__УСЛОВИЕ ЗАДАЧИ A__.
Выведите без изменений строки записей на участке от строки, содержащей «Click the masked», до строки, содержащей «pyautogui.click(x=84, y=24)», включая обе.

У Марины Цветаевой есть стихотворение.
Милые спутники, делившие с нами ночлег!
Версты, и версты, и версты, и черствый хлеб?
Рокот цыганских телег,
Вспять убегающих рек –
Рокот?
Ах, на цыганской, на райской, на ранней заре –
Помните утренний ветер и степь в серебре?
Синий дымок на горе,
И о цыганском царе –
Песню?
В черную полночь, под пологом древних ветвей,
Мы вам дарили прекрасных, как ночь, сыновей.
Нищих, как ночь, сыновей?
И рокотал соловей –
Славу.
Не удержали вас, спутники чудной поры,
Нищие неги и нищие наши пиры.
Жарко пылали костры,
Падали к нам на ковры –
Звезды?
Это стихотворение написано 29 января 1917. Оно, разумеется, о любви. Но спутники – не всегда возлюбленные. Может, появится кто из метели («Беда, барин, буран!»), то ли пень, то ли волк, то ли человек.
«Вдруг увидел я что-то черное. "Эй, ямщик! – закричал я, – смотри: что там такое чернеется?" Ямщик стал всматриваться. "А бог знает, барин, – сказал он, садясь на свое место, – воз не воз, дерево не дерево, а кажется, что шевелится. Должно быть, или волк, или человек". Я приказал ехать на незнакомый предмет, который тотчас и стал подвигаться нам навстречу. Через две минуты мы поравнялись с человеком».
Мы знаем, кто появился из тьмы метели (вот же странность: метель же белая, но все равно тьма) в этой главе «Капитанской дочки». Но убережет зато нас потом от неминуемой гибели тот подаренный после метели заячий тулупчик.
Эй, молодчики-купчики,
Ветерок в голове!
В пугачевском тулупчике
Я иду по Москве!
Не затем высока
Воля правды у нас,
В соболях – рысаках
Чтоб катались, глумясь.
Не затем у врага
Кровь лилась по дешевке,
Чтоб несли жемчуга
Руки каждой торговки.
Не зубами — скрипеть
Ночью долгою —
Буду плыть, буду петь
Доном-Волгою!
Я пошлю вперед
Вечеровые уструги.
Кто со мною – в полет?
А со мной – мои други!
(Велимир Хлебников, 1922 г.)
Не бойся случайного спутника, возникшего из метели (как же не бояться? вот как все потом обернется), но больше бойся белого человека, белой головы и белой лошади. И Черной речки. Хотя, кажется, причем тут «черный».

__УСЛОВИЕ ЗАДАЧИ B__.
Ответьте по тексту о случайных спутниках:
(i) Какая дата написания стихотворения Цветаевой в нём указана?
(ii) Из какого произведения взят отрывок о встрече в метели?
(iii) Какой год стоит после стихотворения Хлебникова?

(Сохранённые данные)
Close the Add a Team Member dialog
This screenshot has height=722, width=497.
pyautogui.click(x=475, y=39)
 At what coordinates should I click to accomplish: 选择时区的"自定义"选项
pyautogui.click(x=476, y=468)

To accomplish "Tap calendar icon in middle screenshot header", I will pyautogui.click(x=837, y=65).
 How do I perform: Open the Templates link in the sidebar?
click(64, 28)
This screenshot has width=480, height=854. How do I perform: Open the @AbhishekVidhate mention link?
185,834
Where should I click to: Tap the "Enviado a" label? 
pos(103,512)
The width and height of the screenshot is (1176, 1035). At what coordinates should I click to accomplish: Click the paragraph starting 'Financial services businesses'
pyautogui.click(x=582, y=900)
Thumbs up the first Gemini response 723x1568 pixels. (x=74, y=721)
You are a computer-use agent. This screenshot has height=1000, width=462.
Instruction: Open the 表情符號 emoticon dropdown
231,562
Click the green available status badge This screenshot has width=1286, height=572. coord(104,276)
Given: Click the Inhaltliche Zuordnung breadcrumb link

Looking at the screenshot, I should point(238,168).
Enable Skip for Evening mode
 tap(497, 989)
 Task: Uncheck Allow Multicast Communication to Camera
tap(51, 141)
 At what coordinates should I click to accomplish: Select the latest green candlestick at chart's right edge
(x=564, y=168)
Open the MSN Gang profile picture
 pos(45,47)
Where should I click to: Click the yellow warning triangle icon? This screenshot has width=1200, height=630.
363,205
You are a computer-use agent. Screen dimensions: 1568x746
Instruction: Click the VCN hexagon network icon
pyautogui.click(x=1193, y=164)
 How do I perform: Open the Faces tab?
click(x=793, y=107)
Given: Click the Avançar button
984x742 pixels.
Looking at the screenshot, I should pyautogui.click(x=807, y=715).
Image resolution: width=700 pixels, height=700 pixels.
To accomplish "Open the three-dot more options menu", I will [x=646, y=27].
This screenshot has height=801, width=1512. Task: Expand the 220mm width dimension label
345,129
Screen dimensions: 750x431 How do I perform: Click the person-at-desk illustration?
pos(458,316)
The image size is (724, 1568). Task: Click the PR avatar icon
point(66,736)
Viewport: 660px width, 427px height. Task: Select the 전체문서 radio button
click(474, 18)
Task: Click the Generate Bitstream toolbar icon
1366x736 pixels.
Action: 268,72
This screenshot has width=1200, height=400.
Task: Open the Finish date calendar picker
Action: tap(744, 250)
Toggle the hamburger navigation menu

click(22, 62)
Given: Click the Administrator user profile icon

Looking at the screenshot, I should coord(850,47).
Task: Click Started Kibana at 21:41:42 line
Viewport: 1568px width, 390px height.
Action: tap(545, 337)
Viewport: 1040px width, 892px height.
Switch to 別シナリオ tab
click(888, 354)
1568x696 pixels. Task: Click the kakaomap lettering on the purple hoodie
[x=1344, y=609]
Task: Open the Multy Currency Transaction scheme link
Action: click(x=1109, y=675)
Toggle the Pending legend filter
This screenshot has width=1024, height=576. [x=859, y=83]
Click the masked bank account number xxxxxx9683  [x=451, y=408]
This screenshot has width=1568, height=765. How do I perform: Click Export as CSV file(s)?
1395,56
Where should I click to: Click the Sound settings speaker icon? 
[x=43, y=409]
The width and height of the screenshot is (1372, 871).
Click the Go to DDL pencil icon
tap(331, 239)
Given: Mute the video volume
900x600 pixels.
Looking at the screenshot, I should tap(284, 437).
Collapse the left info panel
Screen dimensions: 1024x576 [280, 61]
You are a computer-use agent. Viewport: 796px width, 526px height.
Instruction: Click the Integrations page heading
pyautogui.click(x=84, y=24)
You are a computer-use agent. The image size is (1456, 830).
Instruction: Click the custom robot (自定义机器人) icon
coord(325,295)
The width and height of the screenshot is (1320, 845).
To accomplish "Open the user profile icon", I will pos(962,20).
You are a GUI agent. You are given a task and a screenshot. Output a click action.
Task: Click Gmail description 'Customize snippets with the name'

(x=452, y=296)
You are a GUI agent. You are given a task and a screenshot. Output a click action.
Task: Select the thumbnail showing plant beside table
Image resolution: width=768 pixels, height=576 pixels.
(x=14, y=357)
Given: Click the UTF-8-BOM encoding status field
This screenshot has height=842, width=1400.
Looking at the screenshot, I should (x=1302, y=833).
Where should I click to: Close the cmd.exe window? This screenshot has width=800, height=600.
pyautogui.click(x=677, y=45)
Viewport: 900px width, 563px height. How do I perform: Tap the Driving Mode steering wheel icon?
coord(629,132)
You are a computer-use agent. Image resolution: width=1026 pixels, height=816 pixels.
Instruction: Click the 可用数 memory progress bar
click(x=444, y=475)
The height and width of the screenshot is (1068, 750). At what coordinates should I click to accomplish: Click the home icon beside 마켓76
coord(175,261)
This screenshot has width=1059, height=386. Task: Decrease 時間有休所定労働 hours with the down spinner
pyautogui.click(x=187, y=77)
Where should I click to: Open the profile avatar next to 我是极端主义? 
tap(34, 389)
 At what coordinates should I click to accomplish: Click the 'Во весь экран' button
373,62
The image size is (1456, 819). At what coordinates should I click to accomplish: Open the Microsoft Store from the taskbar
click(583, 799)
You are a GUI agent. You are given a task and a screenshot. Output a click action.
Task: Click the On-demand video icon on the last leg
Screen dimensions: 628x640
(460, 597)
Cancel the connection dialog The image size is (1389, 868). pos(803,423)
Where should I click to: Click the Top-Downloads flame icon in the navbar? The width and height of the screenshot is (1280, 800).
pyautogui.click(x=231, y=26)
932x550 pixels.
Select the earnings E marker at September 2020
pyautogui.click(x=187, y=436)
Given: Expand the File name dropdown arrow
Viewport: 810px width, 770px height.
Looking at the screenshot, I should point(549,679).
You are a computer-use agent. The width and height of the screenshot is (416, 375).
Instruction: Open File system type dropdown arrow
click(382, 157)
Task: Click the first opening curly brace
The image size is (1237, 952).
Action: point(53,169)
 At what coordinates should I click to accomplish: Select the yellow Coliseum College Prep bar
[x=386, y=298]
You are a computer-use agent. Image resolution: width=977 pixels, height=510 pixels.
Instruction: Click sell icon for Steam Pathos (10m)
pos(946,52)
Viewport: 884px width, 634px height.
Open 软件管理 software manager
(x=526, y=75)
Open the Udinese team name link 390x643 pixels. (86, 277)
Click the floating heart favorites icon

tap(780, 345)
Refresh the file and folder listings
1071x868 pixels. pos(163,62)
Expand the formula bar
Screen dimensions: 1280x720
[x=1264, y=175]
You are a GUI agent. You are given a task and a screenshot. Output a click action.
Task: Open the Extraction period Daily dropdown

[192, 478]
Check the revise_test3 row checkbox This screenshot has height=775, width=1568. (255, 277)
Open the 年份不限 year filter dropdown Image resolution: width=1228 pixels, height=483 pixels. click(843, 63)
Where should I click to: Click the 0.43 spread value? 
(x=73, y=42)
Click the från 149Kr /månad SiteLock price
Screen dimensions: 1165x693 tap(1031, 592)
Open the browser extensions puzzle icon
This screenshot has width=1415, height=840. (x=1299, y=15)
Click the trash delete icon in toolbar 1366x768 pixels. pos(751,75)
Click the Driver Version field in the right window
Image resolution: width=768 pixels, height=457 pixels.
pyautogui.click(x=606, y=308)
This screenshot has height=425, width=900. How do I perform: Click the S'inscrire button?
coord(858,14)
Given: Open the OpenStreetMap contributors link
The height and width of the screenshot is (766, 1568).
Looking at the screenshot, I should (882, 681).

__РЕЗУЛЬТАТ ВЫПОЛНЕНИЯ A__.
Click the masked bank account number xxxxxx9683  [x=451, y=408]
This screenshot has width=1568, height=765. How do I perform: Click Export as CSV file(s)?
1395,56
Where should I click to: Click the Sound settings speaker icon? 
[x=43, y=409]
The width and height of the screenshot is (1372, 871).
Click the Go to DDL pencil icon
tap(331, 239)
Given: Mute the video volume
900x600 pixels.
Looking at the screenshot, I should tap(284, 437).
Collapse the left info panel
Screen dimensions: 1024x576 [280, 61]
You are a computer-use agent. Viewport: 796px width, 526px height.
Instruction: Click the Integrations page heading
pyautogui.click(x=84, y=24)

__РЕЗУЛЬТАТ ВЫПОЛНЕНИЯ B__.
(i) 29 января 1917.
(ii) Из «Капитанской дочки».
(iii) 1922.